One of my golden relationship dictats is to never mix one’s professional and personal lives. I’m going to add one to that –

‘Don’t confuse your partner’s friends for your own.’

This is not a cynical, angry statement (along the lines of “You don’t make friends in b-school, only future colleagues & competitors”). Indeed, I’ve written about the joys of getting along with the partner’s friend. I’ve also detailed the curious picture of a ‘best friend couple’. I stand by those two, based as they are, on real people and situations in my life.

However, I am coming to believe that in order to keep things clean and simpler for everyone in the long run, perhaps some lines (albeit artificial) need to be drawn. I’ve experienced, firsthand, the heartache of a relationship with a friend and one of the most devastating things about it, was the quandary into which it plunged our common friends. Custody battles for friendship are no less ugly than those for children & possessions of an estranged couple.
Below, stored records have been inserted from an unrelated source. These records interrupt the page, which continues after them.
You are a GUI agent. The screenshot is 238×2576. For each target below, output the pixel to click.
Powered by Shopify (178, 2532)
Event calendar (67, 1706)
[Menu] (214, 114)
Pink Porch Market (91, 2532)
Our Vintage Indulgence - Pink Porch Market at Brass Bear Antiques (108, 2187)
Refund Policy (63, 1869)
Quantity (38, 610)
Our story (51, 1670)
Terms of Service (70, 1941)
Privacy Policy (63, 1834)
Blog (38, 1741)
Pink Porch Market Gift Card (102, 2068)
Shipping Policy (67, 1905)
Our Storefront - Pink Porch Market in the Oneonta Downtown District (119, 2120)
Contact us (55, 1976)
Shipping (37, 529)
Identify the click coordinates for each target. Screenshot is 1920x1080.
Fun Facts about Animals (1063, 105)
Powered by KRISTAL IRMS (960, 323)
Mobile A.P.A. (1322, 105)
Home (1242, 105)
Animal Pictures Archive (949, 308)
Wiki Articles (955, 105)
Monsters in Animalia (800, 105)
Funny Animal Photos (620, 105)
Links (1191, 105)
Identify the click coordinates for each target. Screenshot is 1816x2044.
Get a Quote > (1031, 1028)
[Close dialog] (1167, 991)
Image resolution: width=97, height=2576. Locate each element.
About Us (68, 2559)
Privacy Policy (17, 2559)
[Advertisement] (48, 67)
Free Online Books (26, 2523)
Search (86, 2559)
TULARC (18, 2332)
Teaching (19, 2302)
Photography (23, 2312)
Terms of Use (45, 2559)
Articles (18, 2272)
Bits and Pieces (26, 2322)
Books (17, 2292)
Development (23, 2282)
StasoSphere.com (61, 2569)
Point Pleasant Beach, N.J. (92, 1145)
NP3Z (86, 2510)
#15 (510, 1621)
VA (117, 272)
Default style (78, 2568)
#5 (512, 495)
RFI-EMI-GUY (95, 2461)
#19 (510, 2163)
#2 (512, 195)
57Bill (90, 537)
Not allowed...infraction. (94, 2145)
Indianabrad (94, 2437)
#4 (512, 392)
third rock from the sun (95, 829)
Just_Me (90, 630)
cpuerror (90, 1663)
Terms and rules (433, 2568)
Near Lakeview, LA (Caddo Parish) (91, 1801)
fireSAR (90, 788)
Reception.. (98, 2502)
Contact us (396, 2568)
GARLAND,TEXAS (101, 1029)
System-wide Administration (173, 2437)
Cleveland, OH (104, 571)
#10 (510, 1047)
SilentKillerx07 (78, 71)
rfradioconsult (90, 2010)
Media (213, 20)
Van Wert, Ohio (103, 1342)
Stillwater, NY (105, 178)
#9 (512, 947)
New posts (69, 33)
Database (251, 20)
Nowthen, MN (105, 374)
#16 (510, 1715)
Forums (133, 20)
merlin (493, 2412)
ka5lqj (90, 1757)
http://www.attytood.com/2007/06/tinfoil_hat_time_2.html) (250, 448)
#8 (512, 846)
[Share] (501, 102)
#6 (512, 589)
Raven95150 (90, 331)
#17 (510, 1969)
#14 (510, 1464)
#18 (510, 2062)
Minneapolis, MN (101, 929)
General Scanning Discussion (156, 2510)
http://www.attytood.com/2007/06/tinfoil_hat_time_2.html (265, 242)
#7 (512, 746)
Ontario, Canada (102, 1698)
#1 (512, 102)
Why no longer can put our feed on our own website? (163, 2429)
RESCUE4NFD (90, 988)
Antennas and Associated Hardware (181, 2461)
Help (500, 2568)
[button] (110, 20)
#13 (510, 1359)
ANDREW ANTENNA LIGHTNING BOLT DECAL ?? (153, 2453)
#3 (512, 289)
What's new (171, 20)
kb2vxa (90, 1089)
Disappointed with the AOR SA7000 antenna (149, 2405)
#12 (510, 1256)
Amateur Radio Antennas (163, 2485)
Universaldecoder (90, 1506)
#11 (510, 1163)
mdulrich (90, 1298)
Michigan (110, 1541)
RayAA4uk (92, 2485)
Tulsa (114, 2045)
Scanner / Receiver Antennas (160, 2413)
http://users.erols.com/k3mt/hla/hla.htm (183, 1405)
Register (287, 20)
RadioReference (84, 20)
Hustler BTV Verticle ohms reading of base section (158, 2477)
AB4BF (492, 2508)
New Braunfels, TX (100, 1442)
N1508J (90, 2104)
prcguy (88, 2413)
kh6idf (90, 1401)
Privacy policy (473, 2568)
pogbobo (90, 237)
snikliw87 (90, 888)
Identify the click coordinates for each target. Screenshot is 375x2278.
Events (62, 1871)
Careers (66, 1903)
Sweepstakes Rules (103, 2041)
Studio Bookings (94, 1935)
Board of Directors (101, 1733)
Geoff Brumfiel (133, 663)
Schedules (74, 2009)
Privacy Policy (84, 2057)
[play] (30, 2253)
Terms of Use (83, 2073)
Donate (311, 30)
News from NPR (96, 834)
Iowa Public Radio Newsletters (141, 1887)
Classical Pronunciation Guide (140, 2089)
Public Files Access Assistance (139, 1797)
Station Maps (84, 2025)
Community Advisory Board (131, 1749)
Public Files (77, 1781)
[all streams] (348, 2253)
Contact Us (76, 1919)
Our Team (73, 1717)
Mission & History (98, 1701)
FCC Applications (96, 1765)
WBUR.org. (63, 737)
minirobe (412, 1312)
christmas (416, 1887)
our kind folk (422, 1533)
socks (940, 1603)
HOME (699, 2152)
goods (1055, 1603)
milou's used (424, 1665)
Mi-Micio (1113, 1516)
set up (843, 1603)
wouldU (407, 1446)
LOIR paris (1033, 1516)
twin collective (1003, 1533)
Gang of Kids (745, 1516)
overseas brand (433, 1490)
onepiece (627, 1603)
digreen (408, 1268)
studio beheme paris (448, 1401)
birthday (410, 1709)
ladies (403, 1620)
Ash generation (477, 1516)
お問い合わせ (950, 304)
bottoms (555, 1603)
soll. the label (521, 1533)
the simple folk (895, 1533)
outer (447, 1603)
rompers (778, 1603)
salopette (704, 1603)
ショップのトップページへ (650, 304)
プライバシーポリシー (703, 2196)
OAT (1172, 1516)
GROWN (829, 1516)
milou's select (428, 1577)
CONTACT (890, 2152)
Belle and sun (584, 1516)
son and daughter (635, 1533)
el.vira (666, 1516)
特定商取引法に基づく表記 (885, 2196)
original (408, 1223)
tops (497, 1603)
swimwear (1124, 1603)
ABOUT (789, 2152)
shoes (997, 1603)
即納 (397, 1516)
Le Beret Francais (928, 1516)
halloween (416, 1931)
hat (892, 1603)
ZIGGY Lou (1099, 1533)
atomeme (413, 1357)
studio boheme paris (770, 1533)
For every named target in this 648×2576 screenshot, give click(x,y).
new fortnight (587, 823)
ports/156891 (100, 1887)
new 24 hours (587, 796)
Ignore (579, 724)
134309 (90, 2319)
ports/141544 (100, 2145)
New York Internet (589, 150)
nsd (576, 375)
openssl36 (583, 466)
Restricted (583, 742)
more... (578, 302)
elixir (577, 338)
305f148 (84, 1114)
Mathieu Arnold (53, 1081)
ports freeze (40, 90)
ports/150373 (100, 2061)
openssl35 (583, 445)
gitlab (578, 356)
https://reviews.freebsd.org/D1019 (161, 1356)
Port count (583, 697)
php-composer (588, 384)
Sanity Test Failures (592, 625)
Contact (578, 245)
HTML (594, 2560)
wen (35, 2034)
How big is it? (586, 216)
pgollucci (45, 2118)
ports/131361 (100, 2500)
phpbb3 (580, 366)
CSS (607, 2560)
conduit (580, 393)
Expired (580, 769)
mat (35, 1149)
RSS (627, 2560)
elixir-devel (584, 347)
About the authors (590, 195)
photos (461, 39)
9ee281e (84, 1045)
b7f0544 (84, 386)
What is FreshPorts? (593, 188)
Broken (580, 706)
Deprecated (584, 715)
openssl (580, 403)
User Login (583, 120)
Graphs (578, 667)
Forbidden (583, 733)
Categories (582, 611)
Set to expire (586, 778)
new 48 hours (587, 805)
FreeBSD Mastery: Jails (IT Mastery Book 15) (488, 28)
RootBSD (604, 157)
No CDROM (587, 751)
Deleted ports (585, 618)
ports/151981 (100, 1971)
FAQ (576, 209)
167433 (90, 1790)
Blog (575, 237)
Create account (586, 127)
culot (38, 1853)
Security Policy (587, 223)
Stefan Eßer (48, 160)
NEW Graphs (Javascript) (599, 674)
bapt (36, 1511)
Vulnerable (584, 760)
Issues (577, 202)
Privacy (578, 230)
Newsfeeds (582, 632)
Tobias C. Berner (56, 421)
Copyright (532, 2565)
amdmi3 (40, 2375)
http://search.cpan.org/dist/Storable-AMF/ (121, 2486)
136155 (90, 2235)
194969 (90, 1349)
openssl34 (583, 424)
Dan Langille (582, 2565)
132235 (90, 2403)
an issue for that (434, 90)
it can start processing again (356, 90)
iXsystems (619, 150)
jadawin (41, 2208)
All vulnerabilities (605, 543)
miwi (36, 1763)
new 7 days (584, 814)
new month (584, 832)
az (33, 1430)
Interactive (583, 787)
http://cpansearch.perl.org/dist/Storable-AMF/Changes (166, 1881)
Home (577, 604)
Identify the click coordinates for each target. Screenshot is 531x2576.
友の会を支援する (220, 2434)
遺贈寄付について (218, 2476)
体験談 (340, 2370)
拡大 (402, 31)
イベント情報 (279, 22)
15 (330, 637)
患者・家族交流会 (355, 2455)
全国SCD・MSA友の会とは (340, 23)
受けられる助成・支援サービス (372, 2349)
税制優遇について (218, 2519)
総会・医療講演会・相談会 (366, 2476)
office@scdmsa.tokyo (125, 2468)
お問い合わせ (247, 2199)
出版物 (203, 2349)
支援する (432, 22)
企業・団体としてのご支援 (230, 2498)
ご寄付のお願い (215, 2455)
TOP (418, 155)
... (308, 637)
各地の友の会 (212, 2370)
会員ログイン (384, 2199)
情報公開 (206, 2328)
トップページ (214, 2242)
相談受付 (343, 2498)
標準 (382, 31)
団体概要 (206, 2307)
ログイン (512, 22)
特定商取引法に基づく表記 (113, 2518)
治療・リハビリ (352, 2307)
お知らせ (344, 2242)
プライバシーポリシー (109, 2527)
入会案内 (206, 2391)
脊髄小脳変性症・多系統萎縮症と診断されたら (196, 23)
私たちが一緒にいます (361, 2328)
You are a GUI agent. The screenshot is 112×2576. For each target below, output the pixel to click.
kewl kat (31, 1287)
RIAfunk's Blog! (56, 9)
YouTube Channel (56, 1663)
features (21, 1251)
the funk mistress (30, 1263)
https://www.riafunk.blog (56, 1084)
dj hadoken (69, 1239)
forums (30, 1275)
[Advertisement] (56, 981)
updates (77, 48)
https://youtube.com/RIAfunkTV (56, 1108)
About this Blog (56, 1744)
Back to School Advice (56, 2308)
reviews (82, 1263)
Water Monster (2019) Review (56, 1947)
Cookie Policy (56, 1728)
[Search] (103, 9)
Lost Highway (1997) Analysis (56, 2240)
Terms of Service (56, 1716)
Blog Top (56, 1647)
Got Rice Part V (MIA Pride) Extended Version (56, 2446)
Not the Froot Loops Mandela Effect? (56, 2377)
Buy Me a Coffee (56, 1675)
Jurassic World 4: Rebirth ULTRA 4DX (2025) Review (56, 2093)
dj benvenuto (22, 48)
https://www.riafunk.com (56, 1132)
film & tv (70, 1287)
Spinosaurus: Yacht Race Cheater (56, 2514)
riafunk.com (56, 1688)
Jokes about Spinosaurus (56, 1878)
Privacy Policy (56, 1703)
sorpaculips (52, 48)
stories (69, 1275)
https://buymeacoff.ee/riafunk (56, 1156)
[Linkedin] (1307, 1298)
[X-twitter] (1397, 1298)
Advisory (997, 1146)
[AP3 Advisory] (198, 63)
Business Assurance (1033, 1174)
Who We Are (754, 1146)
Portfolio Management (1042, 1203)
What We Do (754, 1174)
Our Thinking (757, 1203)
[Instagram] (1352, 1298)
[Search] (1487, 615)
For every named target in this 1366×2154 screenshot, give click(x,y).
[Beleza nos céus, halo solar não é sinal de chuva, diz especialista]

What happens when you don’t have common friends? There is a normal process of getting to know each other’s circles and finding a place within them. Here’s where my newfound pearl of wisdom comes in. Friction is an integral part of any relationship and the possibility of parting ways is never exactly zero. In addition, the complex process of building a life with another person, doesn’t come naturally to most people, especially those of us in the uber-individual, nuclear-family society of today. At such a time, the urban family of friends and trusted confidantes serve to provide perspective and even wisdom in handling each situation.

All of this just gets complicated beyond control, if the same people (or person) must be called upon to provide perspective to both parties in a relationship. I think, at some level, anyone in this situation would feel that they need to take one side over the other and the choice is almost always (and should) the person they’ve known longer.

What happens when you’ve become friends with your partner’s friends (or think you have) and then discover that they choose your partner over you? Any fair-minded person would agree that this is natural and above reproach. On the other hand, when you trust someone and they take the other person’s side, it feels like they’ve chosen to stand against you; like they reject you. Another mess that only accentuates any natural conflict you may have with your partner.

Let me turn that around. I am always happy when a close friend of mine gets along well with my partner. However, I must admit, I also need to know that when it comes down to it, they have my back. This is irrespective of what situation I face, and tomorrow (or whenever) that situation may be against my partner. I do need to know that my friends are on my side, firmly and without doubt.

I am going to conclude that this is one of the many aspects of the space that is crucial to any relationship. There are things that it is necessary to retain at an individual level, to not share, for the very good of the relationship. Perhaps close friendship is one of them.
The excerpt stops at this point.